Positive-pressure ventilation applies positive pressure directly to the airway, forcing air into the lungs and causing alveolar expansion during inspiration. After the preset volume or pressure is delivered, expiration occurs passively. This method requires an artificial invasive airway such as an endotracheal tube or tracheostomy to function effectively.
Q2: What is the difference between volume-cycled and pressure-cycled ventilators?
Volume-cycled ventilators deliver a preset air volume with each breath, ensuring consistent tidal volumes but risking barotrauma from excessive pressure. Pressure-cycled ventilators deliver airflow until a preset pressure is reached, but air volume varies with changes in airway resistance or lung compliance, potentially causing inconsistent ventilation and compromised breathing support.
Q3: When are high-frequency oscillatory ventilators used?

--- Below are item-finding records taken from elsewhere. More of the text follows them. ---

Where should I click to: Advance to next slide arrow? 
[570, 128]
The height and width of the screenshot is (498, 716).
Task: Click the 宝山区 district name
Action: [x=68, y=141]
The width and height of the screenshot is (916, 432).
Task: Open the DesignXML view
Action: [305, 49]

High-frequency oscillatory ventilators deliver exceptionally high respiratory rates while maintaining low tidal volumes and high airway pressures. They are used to open collapsed alveoli in conditions like atelectasis and acute respiratory distress syndrome, and are believed to protect lungs from pressure-related injury during mechanical support.

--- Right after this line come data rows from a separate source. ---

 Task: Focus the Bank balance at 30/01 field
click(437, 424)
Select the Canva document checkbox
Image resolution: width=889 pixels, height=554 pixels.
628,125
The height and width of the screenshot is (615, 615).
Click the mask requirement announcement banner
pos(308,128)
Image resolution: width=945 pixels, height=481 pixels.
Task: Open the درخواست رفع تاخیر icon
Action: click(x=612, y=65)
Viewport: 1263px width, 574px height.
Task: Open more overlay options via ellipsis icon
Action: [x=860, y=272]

Q4: What are the main advantages and disadvantages of volume-cycled ventilators?
Volume-cycled ventilators provide consistent, predictable breaths with preset air volumes, making them reliable for maintaining adequate ventilation. However, they may cause barotrauma because excessive pressure is sometimes needed to deliver the programmed volume, potentially damaging lung tissue and causing complications.
Q5: How do pressure-cycled ventilators respond to changes in patient lung compliance?

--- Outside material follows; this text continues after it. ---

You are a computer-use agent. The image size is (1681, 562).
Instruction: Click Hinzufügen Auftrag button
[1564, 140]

Pressure-cycled ventilators cycle off when a preset pressure is reached, regardless of how much air has entered the lungs. If airway resistance increases or lung compliance decreases, less air enters before the pressure limit is reached, resulting in lower tidal volumes and potentially inadequate ventilation for the patient.
Q6: What airway access is required for invasive mechanical ventilation?
Invasive mechanical ventilation requires an artificial airway, typically an endotracheal tube placed through the mouth or nose, or a tracheostomy created surgically in the trachea. These invasive airways allow direct connection of the mechanical ventilator to deliver positive pressure ventilation and support breathing in critically ill patients.
Q7: How does passive exhalation work during mechanical ventilation?
During passive exhalation, the ventilator cycles off after delivering air, allowing the elastic recoil of the lungs and chest wall to naturally expel air without active machine assistance. This passive process occurs in all positive-pressure ventilation modes and relies on the patient's natural lung elasticity to complete the breathing cycle.